Ici encore apparaissent les résultats de l’éducation jésuitique qui autorise, pour une bonne fin, prescrit le mensonge. De même que les élèves des pères, quand ils passent un examen devant des professeurs de l’Université, n’éprouvent aucun scrupule à célébrer les principes de 89, qu’ils ont appris à détester, et, dépassant le but, à vanter Marat ou Robespierre, de même les nouveaux ligueurs se mirent à parler le plus pur jargon révolutionnaire et, volontiers, eussent coiffé le bonnet rouge, s’il avait été encore de mode. La patrie en danger, l’or de l’Angleterre, toute la phraséologie de 92 a passé du club des Jacobins au Jockey-Club.
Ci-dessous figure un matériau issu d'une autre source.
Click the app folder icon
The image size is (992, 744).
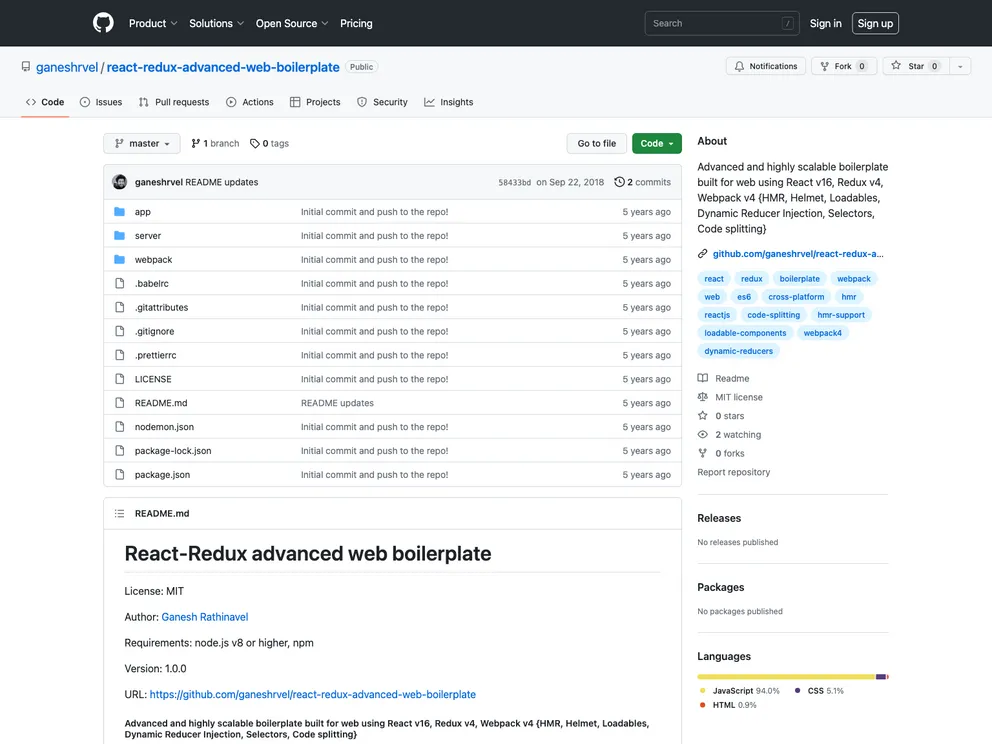[120, 212]
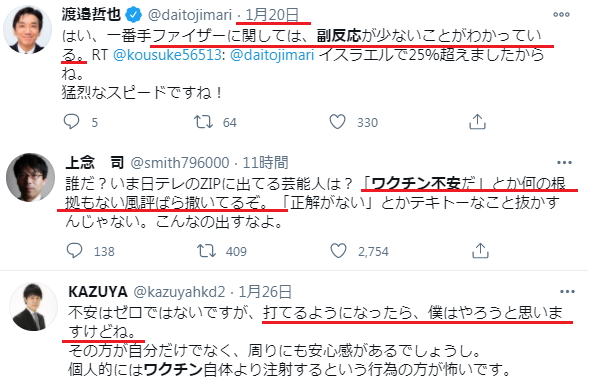Retweet the 渡邉哲也 tweet with 64 retweets

[203, 122]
Nécessairement, ils avalent toutes les sottises imprimées de leurs journaux, celles qui se colportent et qui sont pires encore, et celles qu’ils inventent eux-mêmes, par exaltation d’esprit ou par gageure. Nul esprit critique, nulle défense contre l’absurde, et, s’il est possible, encore moins de générosité, de vulgaire humanité, surtout chez les jeunes. « Les conservateurs, disait un jour le prince Napoléon, sont de méchantes gens[1]. » Ils apportent dans la politique, avec leur frivolité, leur brutalité d’hommes de sport. Seuls, une douzaine ou deux de vieux orléanistes, qui n’ont pas tout oublié du libéralisme d’autrefois, s’abstiennent de prendre part à ces vilenies, sans pourtant qu’ils élèvent la voix, car il ne faut pas quitter son parti, son monde, surtout quand il se trompe, et le juif ne vaut pas la rupture d’une seule relation sociale. Mais les femmes, pour la plupart, sont impitoyables. Leurs aïeules, les belles et tendres amies des philosophes, Mme de Luxembourg, Mme de

  1. Il tenait souvent ce propos qui étonne d’abord, mais qui est très profond ; il me l’a tenu à moi-même, en février 1883.